Exercise objective — No picture belongs in the answer, which must hold exactly the lines from the one with "You are a GUI" through the final line below.

The records —
◆ ◆ ◆ ◆ ◆

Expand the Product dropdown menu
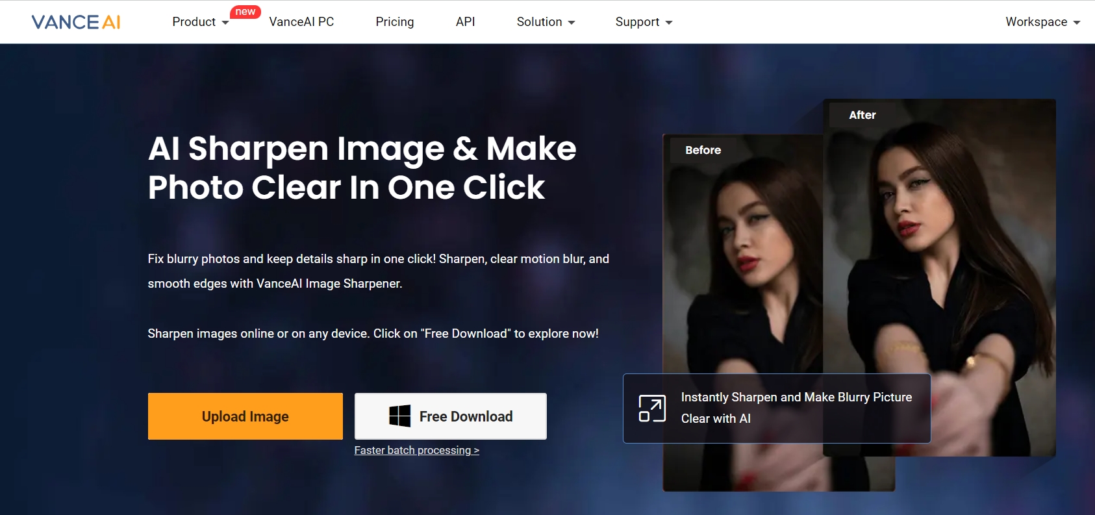 pyautogui.click(x=200, y=22)
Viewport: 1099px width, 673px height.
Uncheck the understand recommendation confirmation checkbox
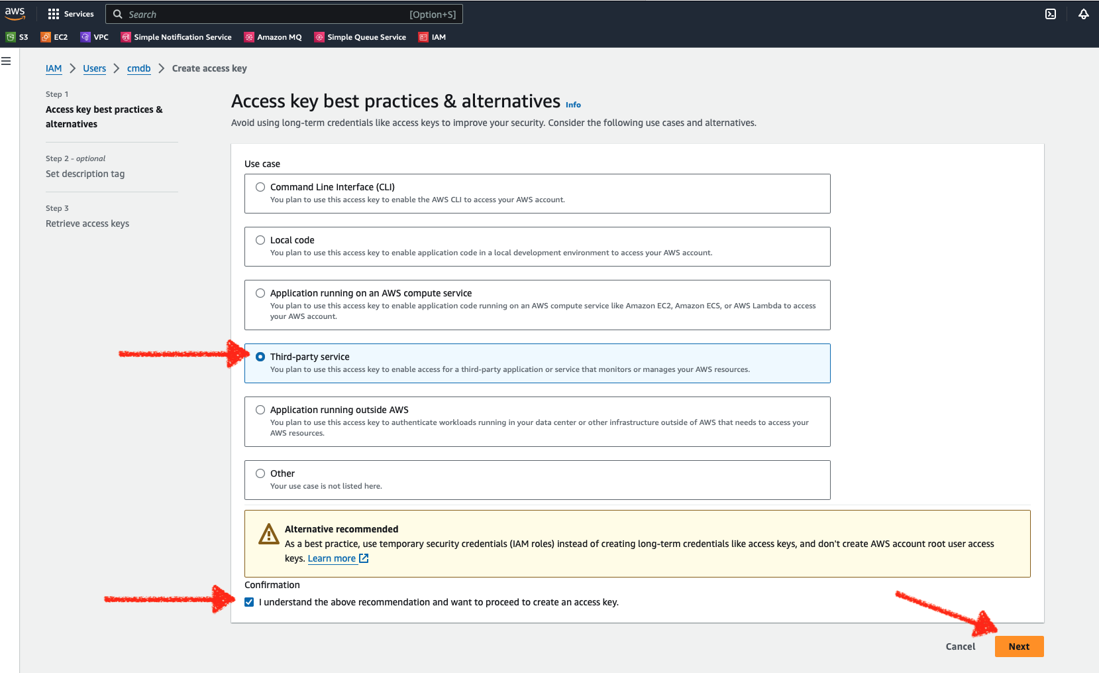[x=249, y=602]
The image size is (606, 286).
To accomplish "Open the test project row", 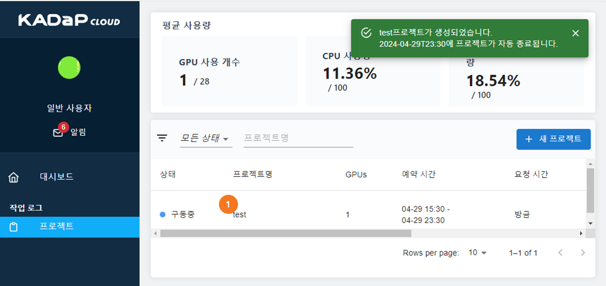I will (239, 215).
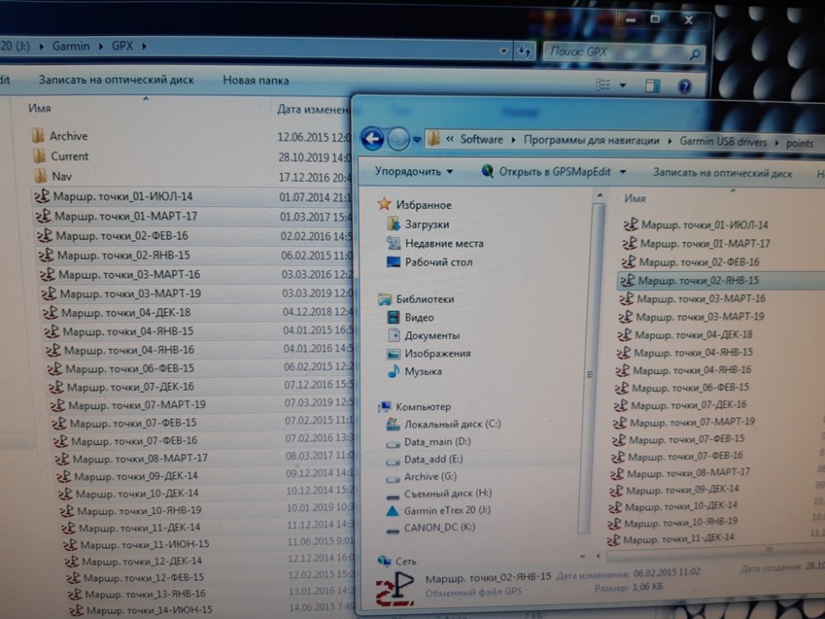
Task: Open the view options dropdown arrow
Action: click(623, 85)
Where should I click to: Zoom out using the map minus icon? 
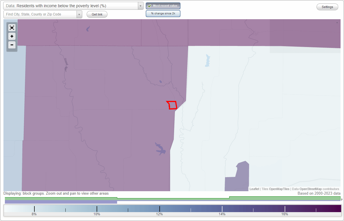click(x=12, y=45)
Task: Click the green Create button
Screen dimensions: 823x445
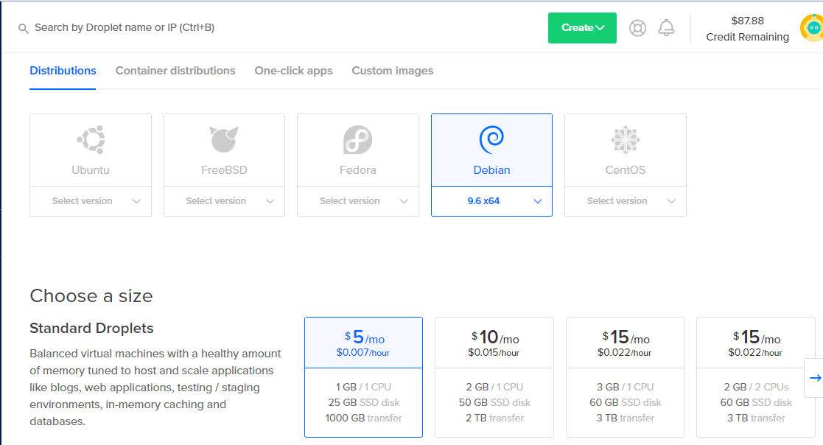Action: [582, 28]
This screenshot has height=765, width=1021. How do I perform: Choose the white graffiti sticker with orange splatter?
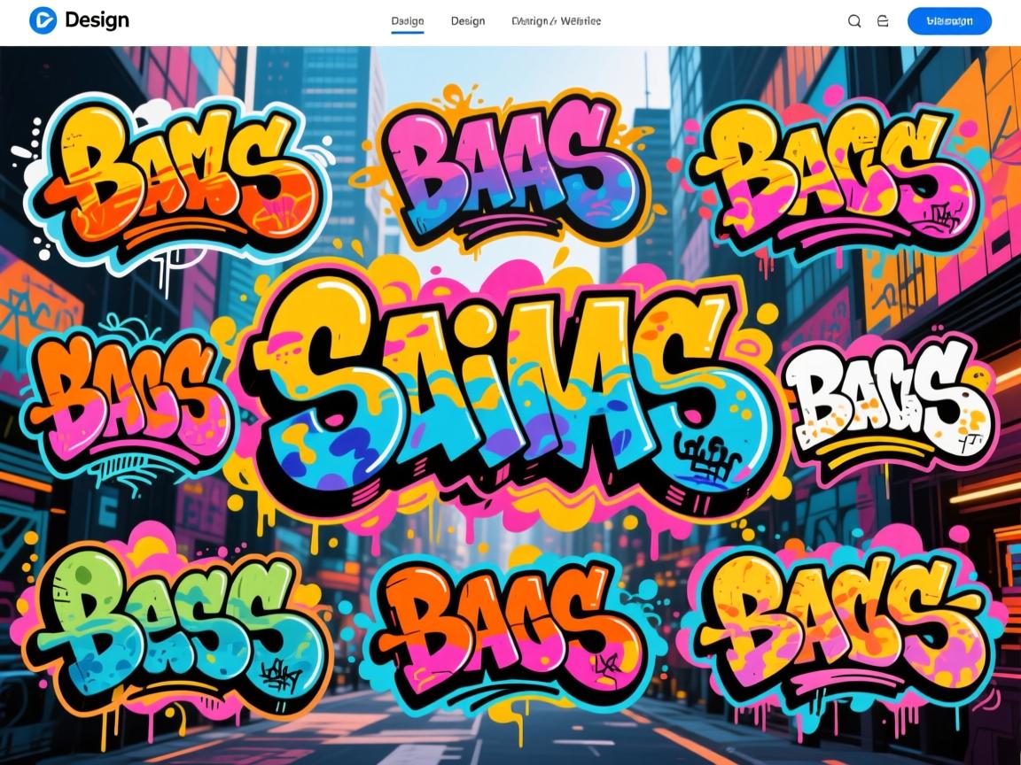point(886,398)
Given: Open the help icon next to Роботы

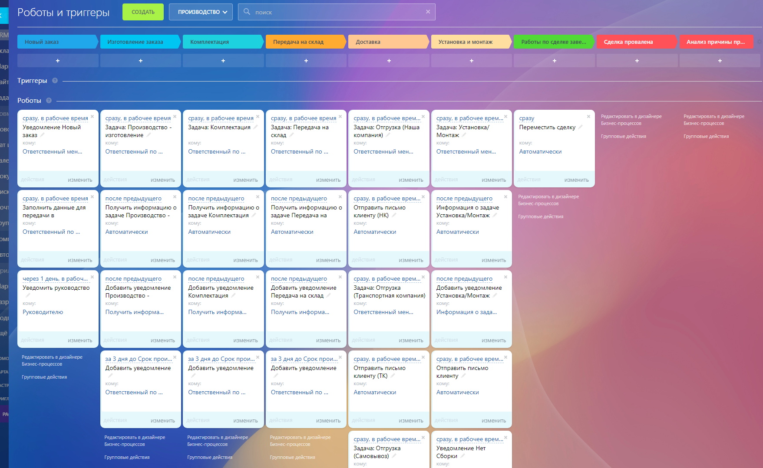Looking at the screenshot, I should [49, 100].
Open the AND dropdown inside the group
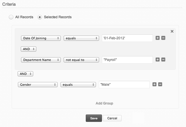 pos(28,49)
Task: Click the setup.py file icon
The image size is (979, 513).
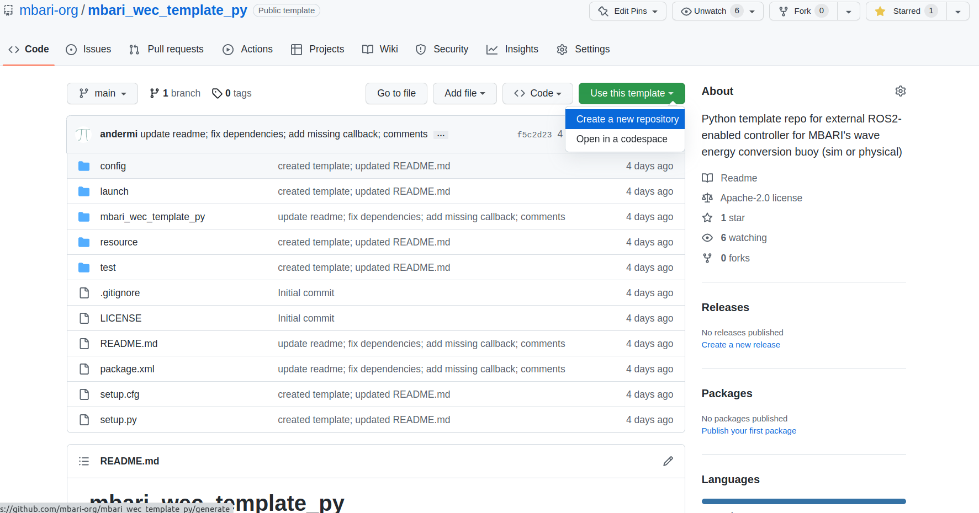Action: (x=84, y=420)
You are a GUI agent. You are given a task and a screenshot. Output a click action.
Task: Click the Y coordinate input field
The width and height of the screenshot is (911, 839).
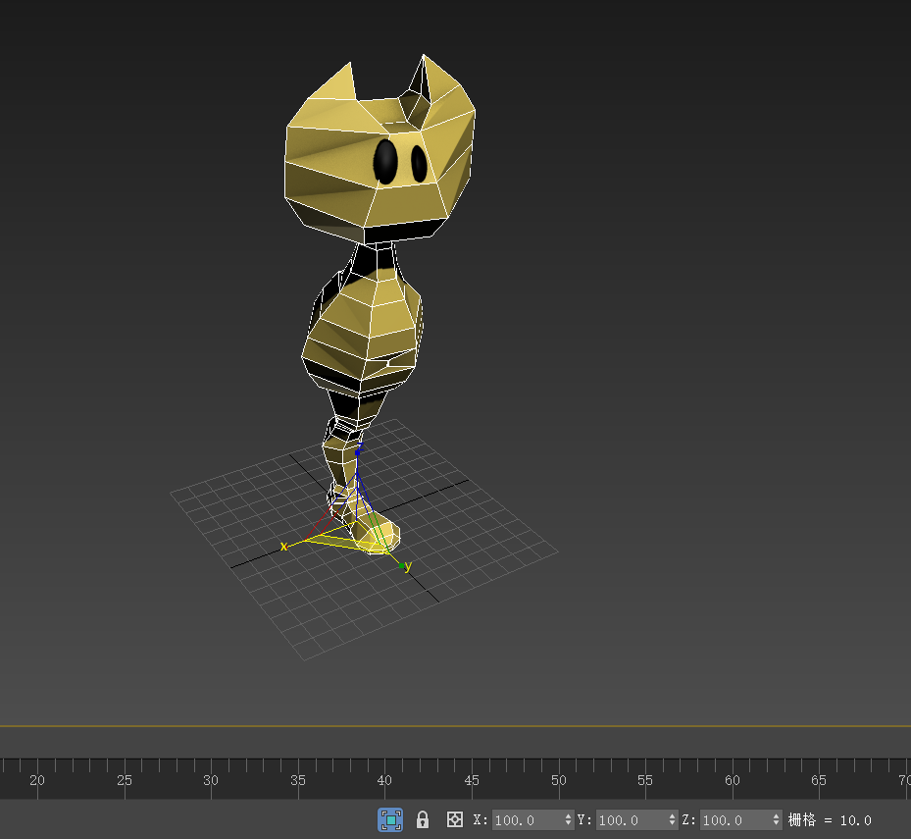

◆ ◆ ◆ ◆ ◆

Solution below —
You are a GUI agent. You are given a task and a screenshot. Output a click action.
Task: Click the Y coordinate input field
The width and height of the screenshot is (911, 839).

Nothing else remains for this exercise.